═══ Record excerpts ═══

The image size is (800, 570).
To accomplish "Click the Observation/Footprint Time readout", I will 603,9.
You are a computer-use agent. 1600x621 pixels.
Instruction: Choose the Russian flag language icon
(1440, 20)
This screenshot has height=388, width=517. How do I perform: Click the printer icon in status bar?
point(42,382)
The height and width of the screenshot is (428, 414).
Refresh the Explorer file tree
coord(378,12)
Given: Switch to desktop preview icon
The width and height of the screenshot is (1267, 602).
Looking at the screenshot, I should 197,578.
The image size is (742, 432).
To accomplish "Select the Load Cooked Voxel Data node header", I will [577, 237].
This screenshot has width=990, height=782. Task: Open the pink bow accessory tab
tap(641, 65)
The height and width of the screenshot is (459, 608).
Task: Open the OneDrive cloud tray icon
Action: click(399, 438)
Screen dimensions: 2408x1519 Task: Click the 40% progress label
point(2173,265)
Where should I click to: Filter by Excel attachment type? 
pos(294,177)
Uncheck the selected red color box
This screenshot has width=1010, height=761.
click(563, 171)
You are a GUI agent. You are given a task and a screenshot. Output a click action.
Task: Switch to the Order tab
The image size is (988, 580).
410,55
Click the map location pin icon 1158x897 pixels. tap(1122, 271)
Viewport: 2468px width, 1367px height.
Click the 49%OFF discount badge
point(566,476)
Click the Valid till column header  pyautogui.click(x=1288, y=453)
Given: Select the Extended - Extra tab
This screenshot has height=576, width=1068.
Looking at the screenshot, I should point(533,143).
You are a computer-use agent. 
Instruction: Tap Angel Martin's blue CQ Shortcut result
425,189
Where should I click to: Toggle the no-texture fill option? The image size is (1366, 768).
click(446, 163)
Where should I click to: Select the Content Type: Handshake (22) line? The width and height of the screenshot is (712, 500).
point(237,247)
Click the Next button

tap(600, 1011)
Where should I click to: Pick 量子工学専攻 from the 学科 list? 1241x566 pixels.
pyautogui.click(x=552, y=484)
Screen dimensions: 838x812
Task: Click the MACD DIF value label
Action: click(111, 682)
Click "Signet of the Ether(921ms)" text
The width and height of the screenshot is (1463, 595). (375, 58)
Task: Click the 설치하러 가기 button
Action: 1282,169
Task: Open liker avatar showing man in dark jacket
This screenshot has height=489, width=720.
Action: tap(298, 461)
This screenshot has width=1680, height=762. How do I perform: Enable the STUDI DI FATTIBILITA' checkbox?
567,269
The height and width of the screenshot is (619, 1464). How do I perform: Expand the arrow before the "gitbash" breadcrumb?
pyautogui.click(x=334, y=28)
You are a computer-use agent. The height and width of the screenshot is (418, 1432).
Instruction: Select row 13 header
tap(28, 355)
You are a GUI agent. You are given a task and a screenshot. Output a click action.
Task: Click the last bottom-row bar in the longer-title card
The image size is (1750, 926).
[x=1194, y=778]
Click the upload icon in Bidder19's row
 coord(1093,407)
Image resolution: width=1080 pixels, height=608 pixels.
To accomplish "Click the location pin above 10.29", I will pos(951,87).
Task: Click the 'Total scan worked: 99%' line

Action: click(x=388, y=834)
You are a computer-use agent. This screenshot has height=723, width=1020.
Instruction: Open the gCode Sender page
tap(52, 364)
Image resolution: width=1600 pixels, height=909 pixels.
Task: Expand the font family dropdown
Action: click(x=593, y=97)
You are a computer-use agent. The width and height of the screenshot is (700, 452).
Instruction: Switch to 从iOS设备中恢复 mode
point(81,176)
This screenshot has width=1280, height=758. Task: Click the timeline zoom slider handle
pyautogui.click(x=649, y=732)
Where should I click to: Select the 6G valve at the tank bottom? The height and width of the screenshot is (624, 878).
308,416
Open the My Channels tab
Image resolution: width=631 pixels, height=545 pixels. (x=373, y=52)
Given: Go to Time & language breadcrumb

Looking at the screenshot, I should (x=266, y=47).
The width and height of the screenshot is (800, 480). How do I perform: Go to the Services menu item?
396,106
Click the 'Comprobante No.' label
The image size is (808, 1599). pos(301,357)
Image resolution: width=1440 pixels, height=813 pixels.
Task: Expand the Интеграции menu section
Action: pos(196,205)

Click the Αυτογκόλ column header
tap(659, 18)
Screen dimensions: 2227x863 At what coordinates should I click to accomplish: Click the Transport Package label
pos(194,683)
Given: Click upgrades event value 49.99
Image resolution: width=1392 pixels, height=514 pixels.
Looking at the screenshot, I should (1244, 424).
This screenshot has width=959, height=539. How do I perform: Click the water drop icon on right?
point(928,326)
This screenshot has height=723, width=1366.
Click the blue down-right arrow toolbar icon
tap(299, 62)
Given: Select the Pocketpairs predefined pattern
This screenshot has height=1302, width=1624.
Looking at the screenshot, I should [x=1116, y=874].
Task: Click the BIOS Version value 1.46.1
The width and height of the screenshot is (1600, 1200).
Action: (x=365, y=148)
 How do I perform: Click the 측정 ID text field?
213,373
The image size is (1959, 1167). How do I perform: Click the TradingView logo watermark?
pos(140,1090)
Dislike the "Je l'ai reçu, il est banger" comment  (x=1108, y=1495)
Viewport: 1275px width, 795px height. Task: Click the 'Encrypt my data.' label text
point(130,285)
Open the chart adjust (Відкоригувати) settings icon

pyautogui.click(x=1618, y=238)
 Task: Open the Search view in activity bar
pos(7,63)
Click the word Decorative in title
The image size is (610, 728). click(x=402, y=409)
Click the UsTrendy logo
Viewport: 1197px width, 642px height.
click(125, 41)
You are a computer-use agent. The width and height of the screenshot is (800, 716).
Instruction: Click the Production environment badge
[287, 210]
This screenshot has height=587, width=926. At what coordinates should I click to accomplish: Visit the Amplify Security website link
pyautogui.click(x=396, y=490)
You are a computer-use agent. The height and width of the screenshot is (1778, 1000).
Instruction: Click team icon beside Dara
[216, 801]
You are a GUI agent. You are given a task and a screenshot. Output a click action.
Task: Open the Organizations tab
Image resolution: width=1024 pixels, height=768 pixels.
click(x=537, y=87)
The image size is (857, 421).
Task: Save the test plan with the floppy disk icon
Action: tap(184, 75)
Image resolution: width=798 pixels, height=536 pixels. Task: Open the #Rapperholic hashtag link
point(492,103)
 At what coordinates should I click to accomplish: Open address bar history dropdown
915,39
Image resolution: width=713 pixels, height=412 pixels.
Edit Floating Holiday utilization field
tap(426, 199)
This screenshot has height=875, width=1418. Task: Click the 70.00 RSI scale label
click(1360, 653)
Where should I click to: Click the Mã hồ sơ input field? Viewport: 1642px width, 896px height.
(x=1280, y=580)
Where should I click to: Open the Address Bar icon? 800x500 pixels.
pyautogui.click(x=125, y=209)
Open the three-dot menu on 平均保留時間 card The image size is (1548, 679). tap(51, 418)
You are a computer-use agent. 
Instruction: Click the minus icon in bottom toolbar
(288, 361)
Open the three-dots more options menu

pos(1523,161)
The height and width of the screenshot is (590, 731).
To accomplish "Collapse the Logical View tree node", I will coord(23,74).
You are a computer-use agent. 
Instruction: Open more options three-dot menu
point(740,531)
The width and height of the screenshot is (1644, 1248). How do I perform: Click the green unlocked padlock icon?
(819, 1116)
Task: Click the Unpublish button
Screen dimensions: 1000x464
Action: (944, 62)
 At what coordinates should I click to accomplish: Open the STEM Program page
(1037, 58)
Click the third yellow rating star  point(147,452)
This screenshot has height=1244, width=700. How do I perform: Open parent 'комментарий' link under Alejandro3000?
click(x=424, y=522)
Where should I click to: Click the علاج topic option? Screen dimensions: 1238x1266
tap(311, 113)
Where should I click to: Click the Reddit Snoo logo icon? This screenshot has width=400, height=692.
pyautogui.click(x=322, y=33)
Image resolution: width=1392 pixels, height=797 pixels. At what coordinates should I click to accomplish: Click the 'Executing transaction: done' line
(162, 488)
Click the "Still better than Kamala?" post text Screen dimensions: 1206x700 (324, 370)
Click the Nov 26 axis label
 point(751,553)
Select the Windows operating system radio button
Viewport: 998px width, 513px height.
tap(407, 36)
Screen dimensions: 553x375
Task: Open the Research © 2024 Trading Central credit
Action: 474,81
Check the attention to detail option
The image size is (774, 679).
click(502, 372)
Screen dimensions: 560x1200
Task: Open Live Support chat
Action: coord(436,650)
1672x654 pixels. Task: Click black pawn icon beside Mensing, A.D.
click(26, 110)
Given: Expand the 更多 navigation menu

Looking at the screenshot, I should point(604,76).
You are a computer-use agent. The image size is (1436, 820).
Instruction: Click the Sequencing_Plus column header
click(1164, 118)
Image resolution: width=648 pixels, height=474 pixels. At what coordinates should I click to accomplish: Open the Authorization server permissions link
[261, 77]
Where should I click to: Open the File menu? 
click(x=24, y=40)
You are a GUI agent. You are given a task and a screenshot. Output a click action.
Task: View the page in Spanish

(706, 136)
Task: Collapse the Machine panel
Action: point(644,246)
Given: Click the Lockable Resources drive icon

═══

Copy each line above where "node" appears.

To accomplish "Select the Load Cooked Voxel Data node header", I will [577, 237].
To accomplish "Collapse the Logical View tree node", I will coord(23,74).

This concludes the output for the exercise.